Task brief :: Give again, word for word, the line holding "Task: Click the blue dash icon for ETH Price" and every line after it through the end of the data below. Omit pictures.

Information given ::
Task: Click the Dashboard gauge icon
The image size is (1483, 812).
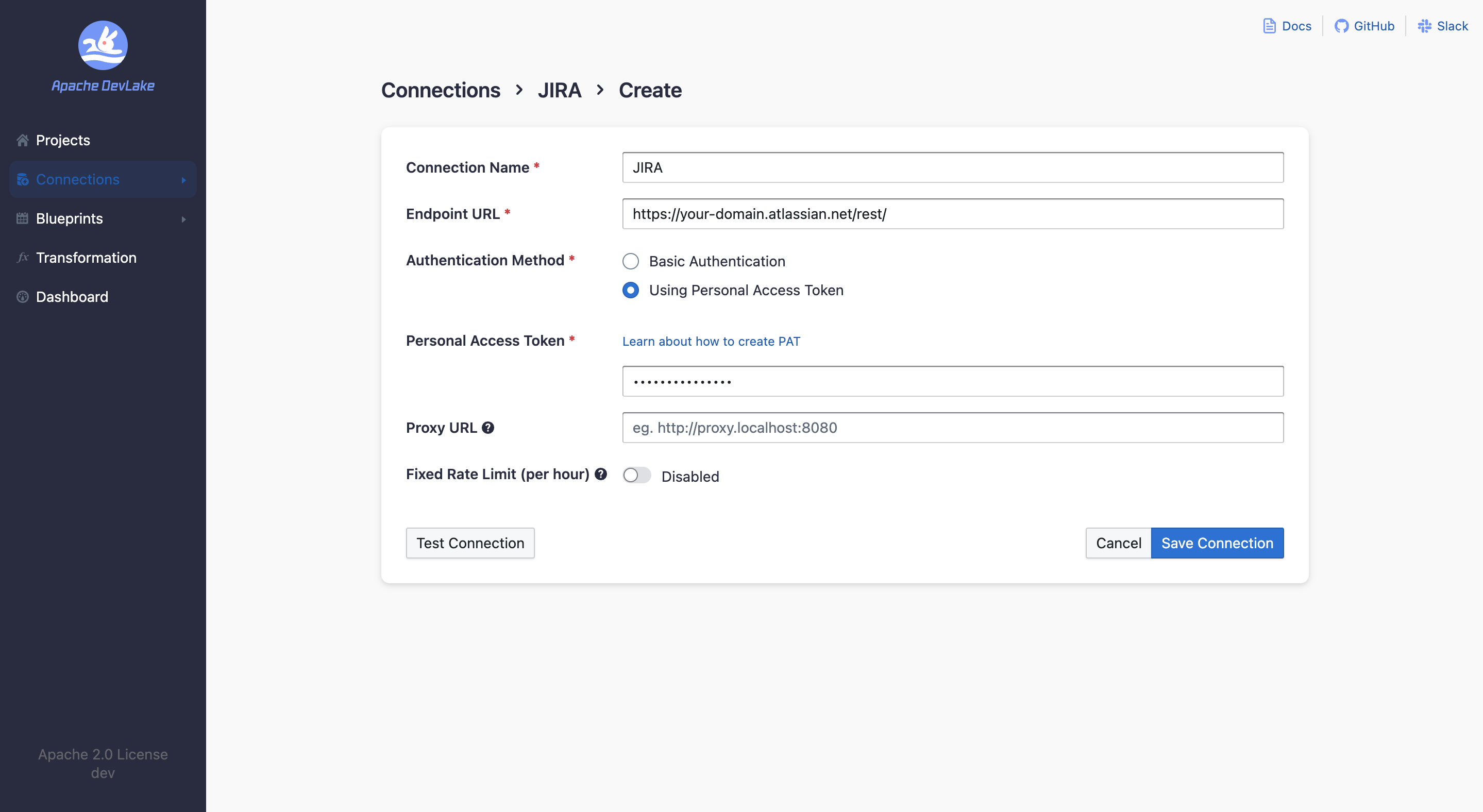Action: tap(23, 297)
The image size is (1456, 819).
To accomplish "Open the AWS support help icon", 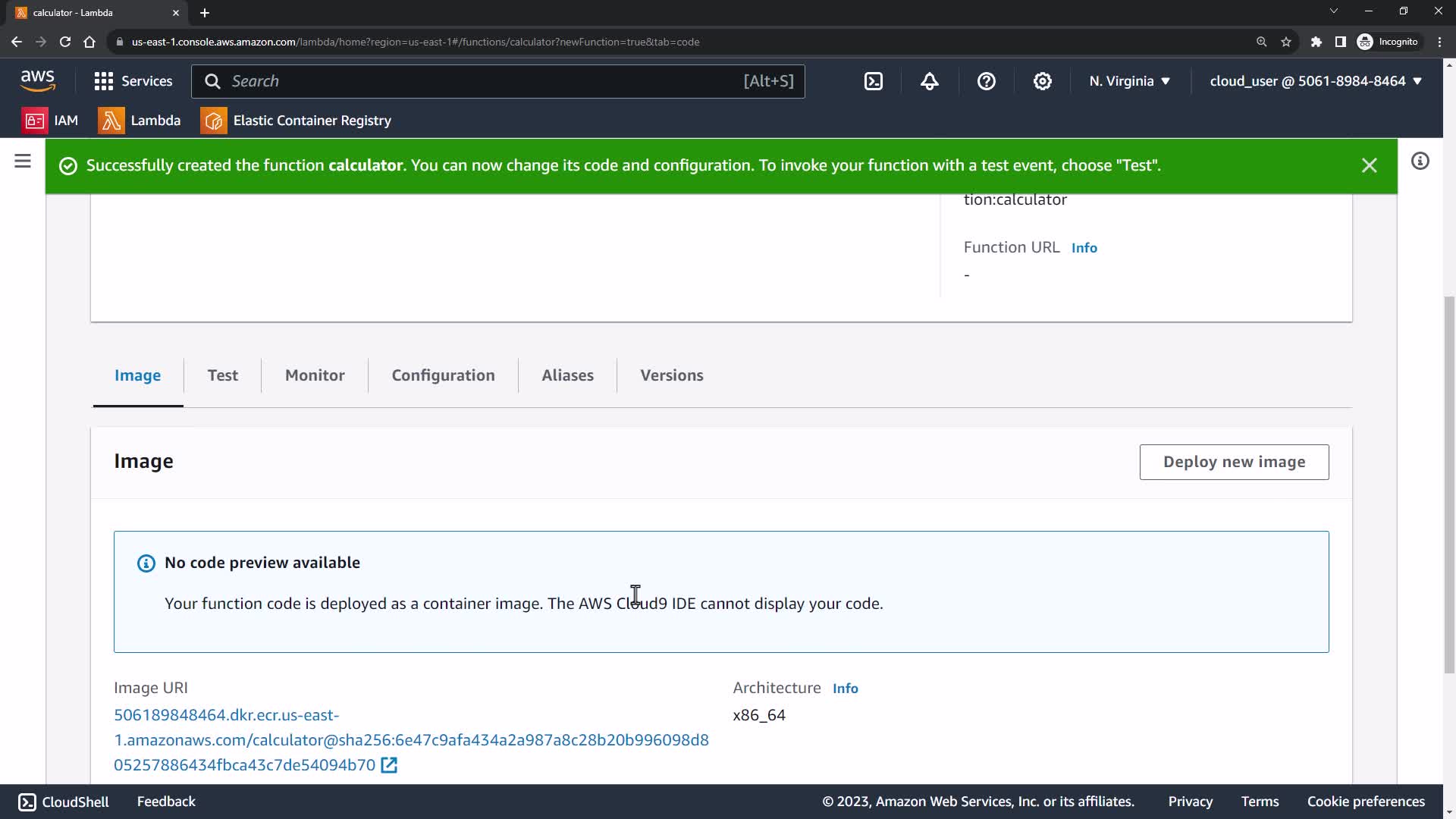I will coord(986,81).
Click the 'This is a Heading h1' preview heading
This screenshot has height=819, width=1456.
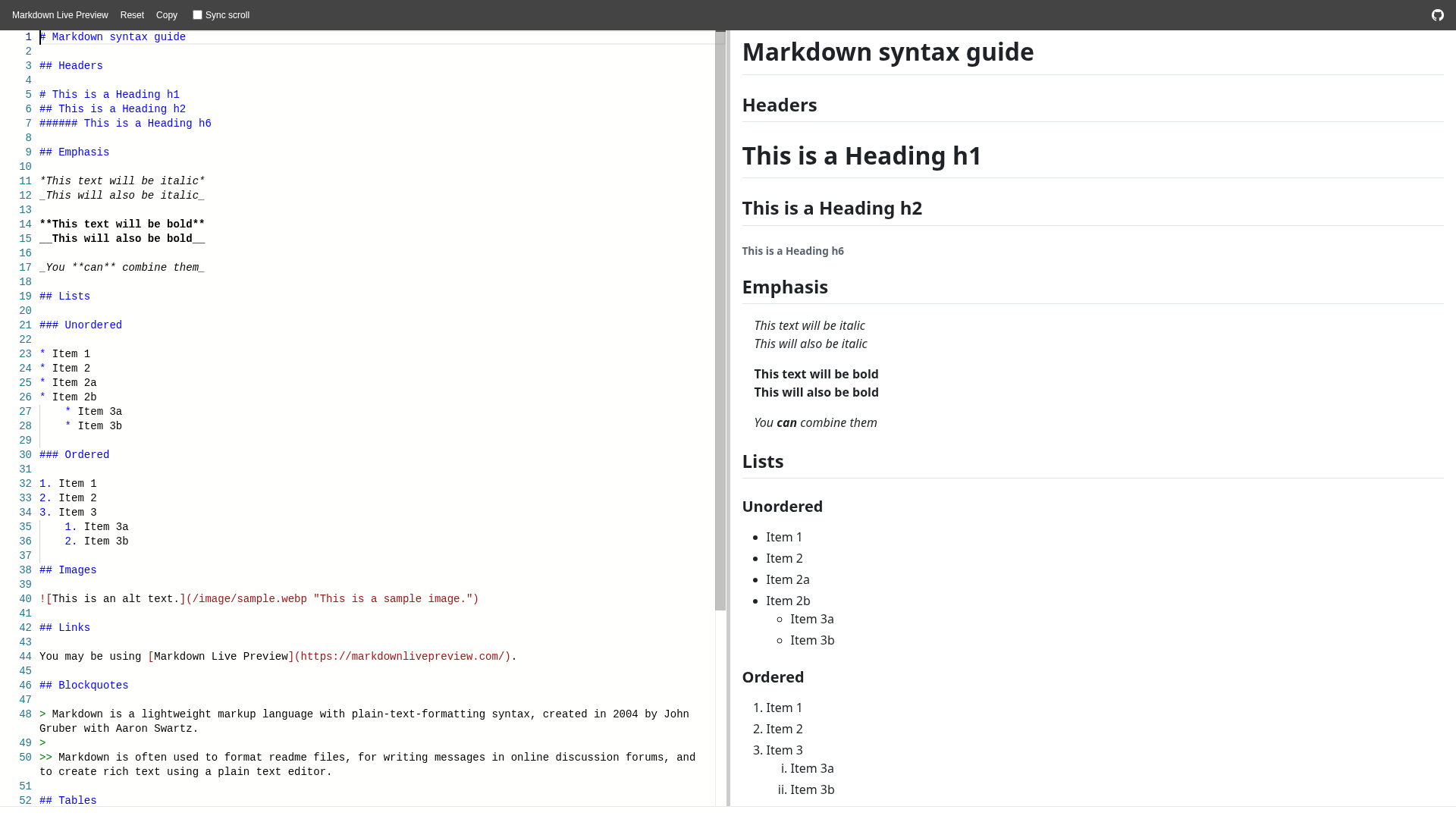[861, 155]
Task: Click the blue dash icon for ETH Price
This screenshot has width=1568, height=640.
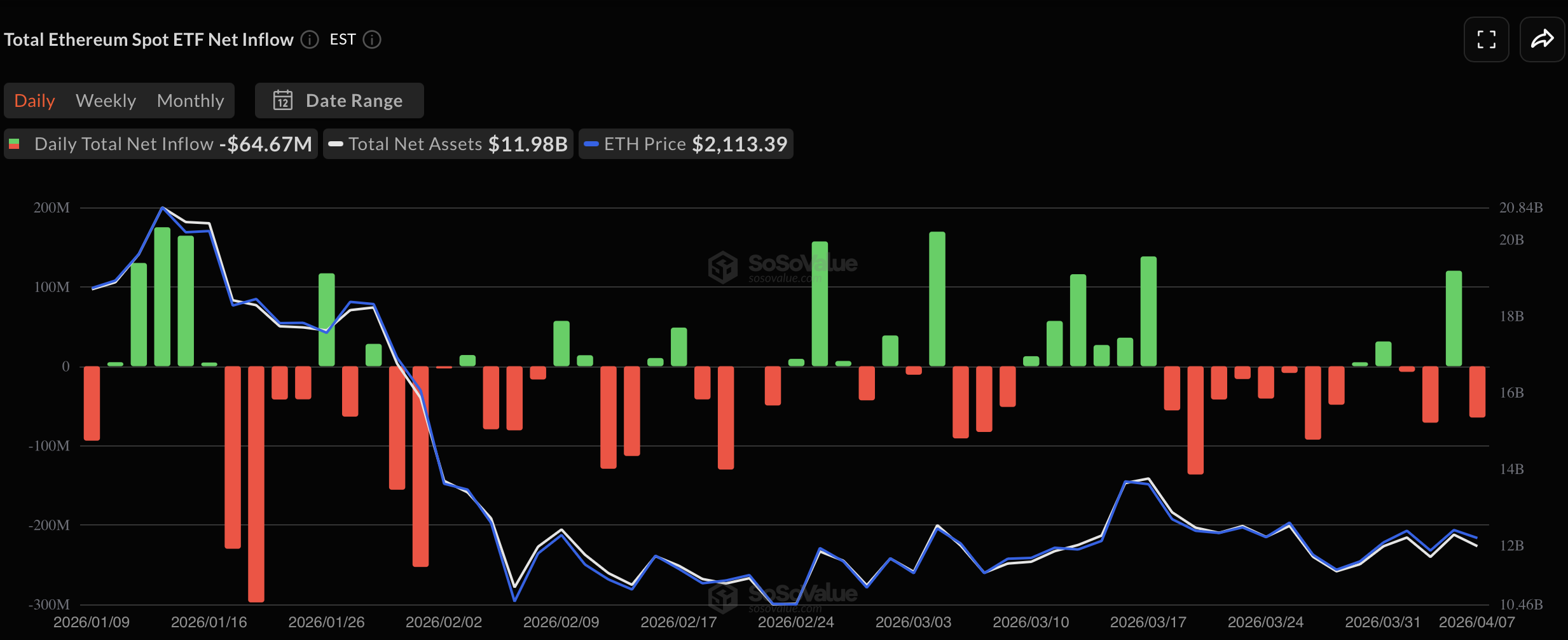Action: point(591,143)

Completed task ::
Task: Click the blue dash icon for ETH Price
This screenshot has width=1568, height=640.
Action: point(591,143)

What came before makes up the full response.